LP capital hangs in commitment limbo

An increasing gap between capital calls and distributions could translate into longer investment periods or fund size reductions, according to a report from eFront.

Limited partner capital is being tied up in commitments to private equity funds as growing competition for assets hinders spending.

Private equity distributions have outweighed capital calls for the past five years, with the divergence increasing sharply since the first quarter of 2016, according to data from private equity software provider eFront. LPs had on average 1.2 percent of their committed capital to a given fund called in the fourth quarter of last year, a record low, while net distributions have accelerated dramatically.

An imbalance in distributions and capital calls may result in LPs committing even more capital to PE funds as they vie to put the returned money to work, the report noted. A resulting build-up of additional dry powder could translate into a further extension of investment periods of active funds or fund size reductions.

GPs’ deployment has slowed as near-record levels of capital flowed into private equity funds last year, creating a surplus of dry powder amid high valuations.

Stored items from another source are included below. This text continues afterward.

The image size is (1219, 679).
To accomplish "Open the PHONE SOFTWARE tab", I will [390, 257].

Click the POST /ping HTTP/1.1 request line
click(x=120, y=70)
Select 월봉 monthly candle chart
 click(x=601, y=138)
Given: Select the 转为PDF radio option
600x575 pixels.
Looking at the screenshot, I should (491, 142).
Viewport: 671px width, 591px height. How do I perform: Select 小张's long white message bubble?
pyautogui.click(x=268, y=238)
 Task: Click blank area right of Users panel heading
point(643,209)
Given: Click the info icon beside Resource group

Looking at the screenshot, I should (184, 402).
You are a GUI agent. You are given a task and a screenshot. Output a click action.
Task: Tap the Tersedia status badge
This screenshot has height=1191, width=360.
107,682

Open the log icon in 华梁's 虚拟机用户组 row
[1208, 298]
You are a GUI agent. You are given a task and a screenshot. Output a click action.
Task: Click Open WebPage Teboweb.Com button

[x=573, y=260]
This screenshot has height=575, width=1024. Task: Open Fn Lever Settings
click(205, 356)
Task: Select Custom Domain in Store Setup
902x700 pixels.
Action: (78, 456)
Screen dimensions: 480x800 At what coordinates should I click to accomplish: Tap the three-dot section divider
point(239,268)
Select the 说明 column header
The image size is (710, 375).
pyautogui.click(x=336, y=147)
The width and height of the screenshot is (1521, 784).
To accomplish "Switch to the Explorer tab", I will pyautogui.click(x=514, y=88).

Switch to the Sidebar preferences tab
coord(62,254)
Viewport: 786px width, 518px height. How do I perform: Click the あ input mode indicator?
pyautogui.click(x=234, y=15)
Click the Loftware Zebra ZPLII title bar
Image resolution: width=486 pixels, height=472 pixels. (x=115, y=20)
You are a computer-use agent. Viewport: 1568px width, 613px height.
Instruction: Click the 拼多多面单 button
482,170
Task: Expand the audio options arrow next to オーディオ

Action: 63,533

Heightened spending power has resulted in a seller’s market, generating healthy distributions and prompting GPs to think twice about deploying capital into overpriced assets.

EMEA-based GPs deployed €19.2 billion through 857 entry transactions in the first quarter of this year, down from €37 billion across 913 such deals from the same period in 2017, according to research from S&P Global Market Intelligence in April.

“We’re noticing the slowdown already – investment pace is slightly behind our expectations,” one European pension manager told Private Equity International in March, adding that an inability to deploy capital could prompt some managers to alter their investment strategies.

Some LPs are urging their GPs to look at distressed or turnaround situations to make their transactions financially viable, the pension manager added.

“They need to find less-well performing companies to be able to pay below 10x entry multiples.”

The eFront report analysed 1,000 GPs managing around 4,000 funds globally.